§ **Written instruction**
Count the lines of the entries below that contain the string "mode", treating uppercase and lowercase as different, and reply with that number alone.

§ **Extracted material**

■ ■ ■

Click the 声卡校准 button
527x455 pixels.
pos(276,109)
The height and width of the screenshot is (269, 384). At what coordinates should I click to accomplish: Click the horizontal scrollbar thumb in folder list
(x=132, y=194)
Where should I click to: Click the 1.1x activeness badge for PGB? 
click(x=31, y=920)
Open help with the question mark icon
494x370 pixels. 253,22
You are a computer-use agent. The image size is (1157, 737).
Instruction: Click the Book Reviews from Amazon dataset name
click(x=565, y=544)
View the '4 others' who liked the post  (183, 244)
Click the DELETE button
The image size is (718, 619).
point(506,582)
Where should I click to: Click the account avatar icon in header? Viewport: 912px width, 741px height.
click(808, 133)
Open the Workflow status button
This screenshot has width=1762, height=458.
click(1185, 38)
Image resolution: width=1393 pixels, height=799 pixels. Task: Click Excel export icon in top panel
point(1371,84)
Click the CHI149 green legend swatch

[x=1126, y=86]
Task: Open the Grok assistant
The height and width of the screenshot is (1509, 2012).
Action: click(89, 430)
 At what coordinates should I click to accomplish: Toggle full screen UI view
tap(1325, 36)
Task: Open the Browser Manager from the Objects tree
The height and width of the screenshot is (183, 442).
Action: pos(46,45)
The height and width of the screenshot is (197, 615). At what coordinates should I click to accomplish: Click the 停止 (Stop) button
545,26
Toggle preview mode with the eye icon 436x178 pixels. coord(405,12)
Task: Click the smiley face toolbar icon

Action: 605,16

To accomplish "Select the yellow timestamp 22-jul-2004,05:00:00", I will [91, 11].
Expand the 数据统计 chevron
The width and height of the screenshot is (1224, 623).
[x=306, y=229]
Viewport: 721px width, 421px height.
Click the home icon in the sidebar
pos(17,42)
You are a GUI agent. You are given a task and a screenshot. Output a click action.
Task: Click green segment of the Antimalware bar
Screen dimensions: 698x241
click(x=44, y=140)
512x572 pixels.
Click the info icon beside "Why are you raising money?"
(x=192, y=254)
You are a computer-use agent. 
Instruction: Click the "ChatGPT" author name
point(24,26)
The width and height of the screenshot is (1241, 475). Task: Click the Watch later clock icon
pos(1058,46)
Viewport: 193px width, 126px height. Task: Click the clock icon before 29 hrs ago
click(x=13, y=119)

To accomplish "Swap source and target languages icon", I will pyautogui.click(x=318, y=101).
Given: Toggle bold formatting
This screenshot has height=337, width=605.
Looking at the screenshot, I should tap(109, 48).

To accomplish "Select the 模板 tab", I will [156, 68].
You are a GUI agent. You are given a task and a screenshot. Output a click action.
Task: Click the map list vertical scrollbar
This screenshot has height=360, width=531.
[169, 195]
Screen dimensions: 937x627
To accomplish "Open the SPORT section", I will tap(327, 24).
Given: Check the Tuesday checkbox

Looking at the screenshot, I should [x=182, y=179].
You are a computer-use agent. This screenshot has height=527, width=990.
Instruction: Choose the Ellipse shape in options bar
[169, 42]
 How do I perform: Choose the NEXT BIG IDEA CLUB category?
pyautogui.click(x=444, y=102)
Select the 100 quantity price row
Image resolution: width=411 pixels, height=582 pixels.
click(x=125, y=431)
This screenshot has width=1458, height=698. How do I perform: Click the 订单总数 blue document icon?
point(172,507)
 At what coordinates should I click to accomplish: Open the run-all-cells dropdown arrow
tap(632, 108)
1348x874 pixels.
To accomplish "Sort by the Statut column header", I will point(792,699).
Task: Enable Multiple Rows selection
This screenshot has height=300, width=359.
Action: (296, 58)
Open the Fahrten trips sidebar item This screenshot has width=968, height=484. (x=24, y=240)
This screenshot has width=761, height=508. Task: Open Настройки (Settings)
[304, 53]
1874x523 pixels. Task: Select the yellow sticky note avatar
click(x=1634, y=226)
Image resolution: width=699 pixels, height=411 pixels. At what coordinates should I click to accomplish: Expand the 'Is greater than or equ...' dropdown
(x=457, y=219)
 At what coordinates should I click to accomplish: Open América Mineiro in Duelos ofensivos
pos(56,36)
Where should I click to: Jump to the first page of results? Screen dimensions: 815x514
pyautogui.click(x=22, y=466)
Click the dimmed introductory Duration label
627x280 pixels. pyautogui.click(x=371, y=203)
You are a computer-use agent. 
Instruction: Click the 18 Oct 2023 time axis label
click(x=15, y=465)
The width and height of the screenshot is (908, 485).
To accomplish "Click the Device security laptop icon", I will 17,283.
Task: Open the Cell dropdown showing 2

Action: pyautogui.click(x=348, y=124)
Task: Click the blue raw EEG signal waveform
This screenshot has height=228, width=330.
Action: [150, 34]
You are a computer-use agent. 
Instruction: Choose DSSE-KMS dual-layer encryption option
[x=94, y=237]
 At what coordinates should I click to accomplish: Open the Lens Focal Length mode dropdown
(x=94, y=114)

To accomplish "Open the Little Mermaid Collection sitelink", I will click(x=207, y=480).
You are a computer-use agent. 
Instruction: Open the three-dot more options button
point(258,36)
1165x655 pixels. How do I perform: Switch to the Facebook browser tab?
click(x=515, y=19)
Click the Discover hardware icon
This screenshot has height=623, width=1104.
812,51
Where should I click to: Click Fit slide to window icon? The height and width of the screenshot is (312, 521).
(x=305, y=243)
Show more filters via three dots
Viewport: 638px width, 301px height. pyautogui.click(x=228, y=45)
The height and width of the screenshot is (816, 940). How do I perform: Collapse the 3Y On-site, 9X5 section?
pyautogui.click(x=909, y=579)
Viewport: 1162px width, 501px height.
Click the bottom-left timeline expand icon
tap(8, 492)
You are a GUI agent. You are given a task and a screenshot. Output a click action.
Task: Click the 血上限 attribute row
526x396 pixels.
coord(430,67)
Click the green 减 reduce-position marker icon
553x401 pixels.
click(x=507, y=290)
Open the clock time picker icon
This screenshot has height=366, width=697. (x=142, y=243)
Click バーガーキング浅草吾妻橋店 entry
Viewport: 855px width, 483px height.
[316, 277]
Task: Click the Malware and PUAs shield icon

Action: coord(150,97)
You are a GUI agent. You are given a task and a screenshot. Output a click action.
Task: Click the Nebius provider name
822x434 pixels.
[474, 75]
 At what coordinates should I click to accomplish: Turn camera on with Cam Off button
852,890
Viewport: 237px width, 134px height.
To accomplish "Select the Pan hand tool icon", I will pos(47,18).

■ ■ ■

§ **Result**
2